Auffällig an diesem Kommunikationstyp ist im Gegensatz zum ersten Typ aber nicht nur der Rollentausch zwischen Sender und Empfänger, sondern auch das Wahrnehmungsmedium. Denn während etwa Döpfner von sich behauptet, zu denken, sind es auf Empfängerseite die Gefühle, die sich zu artikulieren scheinen. Dies hat sich mittlerweile zu einer regelrechten Epidemie entwickelt, kaum einer „denkt“ noch, alle „fühlen“. So reagieren etwa Fußballprofis auf die Kritik an einem schlechten Spiel seitens der Fans immer öfter damit, dass sie mit diesen mitfühlten. Und bei Katastrophen oder Attentaten betonen Politiker regelmäßig das Teilen der Gefühle der Betroffenen oder gar das Mitfühlen dieser Gefühle. Gefühle zu äußern adelt somit Kommunikation, denken hingegen scheint aus der Mode gekommen zu sein.

Beides aber ist kommunikativer Nonsens. Denn die Behauptung, dieses oder jenes zu denken oder zu fühlen, ist nichts als ebendies: eine Behauptung. Sie gibt vor, den anderen an einem psychischen Ereignis (Denken, Fühlen) teilnehmen zu lassen, ignoriert aber, dass der andere überhaupt nicht überprüfen kann, ob das zutrifft. Es muss sich nicht gleich um eine Lüge handeln, aber es übersieht den Kern von Kommunikation, nämlich einen Zweck zu haben, also eine Wirkung erzielen zu wollen. Die Behauptung, etwas zu denken oder zu fühlen, ist damit in erster Linie ein performativer, zweckorientierter Akt, kein Einblick in intime Vorgänge.

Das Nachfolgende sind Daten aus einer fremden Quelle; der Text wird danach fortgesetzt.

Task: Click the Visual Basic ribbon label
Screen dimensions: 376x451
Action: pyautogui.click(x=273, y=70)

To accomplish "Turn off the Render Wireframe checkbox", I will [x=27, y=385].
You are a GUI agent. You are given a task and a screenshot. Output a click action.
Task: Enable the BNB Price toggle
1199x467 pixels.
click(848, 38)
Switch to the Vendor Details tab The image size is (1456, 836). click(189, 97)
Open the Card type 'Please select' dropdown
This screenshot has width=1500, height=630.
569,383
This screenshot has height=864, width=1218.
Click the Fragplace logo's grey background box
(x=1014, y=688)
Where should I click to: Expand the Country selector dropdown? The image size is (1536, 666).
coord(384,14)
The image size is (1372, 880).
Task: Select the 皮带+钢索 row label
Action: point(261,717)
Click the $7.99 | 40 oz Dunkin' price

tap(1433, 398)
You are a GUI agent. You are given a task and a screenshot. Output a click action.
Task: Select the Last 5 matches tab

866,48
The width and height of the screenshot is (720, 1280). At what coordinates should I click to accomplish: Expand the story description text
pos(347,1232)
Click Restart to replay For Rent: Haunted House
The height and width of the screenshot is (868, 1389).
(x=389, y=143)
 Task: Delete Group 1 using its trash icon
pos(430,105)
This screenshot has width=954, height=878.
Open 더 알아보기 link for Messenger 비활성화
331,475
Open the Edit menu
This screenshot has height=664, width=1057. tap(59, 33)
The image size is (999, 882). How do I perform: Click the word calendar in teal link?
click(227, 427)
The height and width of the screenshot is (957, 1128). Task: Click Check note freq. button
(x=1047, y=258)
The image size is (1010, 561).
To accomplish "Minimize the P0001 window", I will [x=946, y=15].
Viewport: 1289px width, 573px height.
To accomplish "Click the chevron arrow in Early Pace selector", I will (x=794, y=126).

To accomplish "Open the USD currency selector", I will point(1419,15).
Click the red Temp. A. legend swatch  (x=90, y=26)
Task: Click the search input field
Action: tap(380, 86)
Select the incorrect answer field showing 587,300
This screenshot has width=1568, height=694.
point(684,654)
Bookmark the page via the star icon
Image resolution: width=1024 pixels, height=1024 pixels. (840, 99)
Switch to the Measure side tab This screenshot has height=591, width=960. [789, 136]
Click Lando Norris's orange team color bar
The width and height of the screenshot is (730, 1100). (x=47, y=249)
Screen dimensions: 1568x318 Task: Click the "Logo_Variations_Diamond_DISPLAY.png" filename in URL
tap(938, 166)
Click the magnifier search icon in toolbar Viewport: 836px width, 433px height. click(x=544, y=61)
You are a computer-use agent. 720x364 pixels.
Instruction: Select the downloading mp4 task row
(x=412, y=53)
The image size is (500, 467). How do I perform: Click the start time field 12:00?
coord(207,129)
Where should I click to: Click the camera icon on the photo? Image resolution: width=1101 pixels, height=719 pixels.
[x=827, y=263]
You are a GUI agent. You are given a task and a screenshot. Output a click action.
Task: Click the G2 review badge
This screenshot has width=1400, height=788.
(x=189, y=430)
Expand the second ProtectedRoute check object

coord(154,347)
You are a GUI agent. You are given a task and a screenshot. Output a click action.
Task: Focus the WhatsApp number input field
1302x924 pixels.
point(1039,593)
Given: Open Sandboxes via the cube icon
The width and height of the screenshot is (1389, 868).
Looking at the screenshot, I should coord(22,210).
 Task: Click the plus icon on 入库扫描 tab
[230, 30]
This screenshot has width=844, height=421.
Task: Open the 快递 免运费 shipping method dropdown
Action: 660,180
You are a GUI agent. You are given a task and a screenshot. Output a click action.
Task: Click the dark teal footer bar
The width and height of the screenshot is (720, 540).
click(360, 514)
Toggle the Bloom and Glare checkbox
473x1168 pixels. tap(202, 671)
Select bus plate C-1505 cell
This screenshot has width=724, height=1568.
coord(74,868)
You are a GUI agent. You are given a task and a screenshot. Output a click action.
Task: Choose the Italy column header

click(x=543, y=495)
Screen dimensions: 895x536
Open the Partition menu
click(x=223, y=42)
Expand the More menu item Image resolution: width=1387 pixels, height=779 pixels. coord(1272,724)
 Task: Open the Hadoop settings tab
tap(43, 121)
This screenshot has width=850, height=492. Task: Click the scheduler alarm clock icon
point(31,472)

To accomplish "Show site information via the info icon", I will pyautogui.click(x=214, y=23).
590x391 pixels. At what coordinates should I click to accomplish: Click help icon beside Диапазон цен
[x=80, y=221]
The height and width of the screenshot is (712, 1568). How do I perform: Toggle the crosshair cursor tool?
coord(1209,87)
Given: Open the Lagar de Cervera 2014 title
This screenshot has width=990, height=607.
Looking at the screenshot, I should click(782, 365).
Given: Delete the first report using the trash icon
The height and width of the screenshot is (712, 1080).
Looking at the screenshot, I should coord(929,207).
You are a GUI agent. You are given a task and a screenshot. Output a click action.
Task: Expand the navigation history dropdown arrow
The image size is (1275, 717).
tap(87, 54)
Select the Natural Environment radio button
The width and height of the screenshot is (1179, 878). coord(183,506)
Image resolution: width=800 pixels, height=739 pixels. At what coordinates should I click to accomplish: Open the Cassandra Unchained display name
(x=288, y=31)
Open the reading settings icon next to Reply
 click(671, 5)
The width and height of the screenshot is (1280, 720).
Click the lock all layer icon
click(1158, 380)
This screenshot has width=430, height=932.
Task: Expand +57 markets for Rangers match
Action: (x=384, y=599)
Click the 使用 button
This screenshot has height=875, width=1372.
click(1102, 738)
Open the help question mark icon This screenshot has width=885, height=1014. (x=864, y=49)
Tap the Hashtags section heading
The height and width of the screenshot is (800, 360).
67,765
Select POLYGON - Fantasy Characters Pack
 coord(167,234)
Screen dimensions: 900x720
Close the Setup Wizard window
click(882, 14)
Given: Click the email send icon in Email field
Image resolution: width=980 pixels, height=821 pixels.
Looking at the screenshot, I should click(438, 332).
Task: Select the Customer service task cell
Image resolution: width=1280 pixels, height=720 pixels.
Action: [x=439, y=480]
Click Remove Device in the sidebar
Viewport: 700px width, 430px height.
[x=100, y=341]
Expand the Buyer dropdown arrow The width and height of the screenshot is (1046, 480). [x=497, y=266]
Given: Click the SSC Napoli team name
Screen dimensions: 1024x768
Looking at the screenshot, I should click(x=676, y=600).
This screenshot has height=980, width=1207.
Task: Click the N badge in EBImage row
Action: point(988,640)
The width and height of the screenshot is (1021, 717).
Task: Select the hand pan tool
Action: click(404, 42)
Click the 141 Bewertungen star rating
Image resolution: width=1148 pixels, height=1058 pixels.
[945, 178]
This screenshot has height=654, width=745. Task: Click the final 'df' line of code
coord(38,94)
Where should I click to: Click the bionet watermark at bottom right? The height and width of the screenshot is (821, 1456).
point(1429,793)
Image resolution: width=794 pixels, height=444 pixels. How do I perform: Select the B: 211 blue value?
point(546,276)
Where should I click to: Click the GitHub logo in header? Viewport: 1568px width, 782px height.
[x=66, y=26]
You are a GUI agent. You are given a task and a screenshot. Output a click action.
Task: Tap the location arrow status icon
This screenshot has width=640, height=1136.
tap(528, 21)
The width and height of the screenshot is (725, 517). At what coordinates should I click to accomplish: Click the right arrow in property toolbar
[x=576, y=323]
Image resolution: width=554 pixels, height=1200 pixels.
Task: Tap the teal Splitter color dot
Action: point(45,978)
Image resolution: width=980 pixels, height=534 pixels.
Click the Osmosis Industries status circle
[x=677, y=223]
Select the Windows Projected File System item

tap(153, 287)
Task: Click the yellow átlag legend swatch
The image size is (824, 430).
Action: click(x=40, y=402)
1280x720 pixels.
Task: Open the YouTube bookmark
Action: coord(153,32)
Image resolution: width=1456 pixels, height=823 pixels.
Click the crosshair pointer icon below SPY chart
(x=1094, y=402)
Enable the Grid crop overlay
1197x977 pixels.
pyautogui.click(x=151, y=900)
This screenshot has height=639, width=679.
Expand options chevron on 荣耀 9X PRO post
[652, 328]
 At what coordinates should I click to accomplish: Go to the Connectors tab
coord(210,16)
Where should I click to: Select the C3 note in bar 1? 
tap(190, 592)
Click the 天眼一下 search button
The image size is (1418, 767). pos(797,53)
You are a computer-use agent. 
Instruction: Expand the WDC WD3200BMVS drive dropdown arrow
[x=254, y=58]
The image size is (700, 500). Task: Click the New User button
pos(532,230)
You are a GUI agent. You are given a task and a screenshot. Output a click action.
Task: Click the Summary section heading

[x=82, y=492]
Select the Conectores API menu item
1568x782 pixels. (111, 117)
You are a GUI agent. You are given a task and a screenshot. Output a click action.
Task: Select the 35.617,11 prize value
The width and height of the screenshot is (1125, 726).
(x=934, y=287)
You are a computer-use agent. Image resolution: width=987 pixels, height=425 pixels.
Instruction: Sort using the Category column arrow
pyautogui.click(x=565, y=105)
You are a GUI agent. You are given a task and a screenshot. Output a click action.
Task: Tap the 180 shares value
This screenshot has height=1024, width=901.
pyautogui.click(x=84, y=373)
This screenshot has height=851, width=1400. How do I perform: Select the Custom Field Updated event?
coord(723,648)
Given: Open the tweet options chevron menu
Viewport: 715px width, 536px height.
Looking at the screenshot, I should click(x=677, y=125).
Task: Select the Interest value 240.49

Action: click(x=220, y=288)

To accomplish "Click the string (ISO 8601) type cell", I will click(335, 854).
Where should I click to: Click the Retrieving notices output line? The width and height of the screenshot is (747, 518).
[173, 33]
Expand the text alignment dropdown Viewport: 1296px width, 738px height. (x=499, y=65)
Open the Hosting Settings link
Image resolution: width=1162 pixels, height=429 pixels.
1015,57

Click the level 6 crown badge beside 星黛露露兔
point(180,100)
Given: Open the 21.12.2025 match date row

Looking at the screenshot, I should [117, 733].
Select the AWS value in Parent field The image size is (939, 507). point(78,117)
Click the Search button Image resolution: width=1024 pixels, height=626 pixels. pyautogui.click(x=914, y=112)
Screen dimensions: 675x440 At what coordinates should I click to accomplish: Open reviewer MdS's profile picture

Dieser Gedanke hilft, in den beschriebenen Kommunikationssituationen nicht die Auseinandersetzung um die Deutungshoheit und damit den Machtkampf aufzunehmen, sondern eine solche Form von Kommunikation ruhig und begründet zurückzuweisen und notfalls auch abzubrechen. Anschließend ist es jedem unbenommen, für sich etwas zu denken oder gar zu fühlen.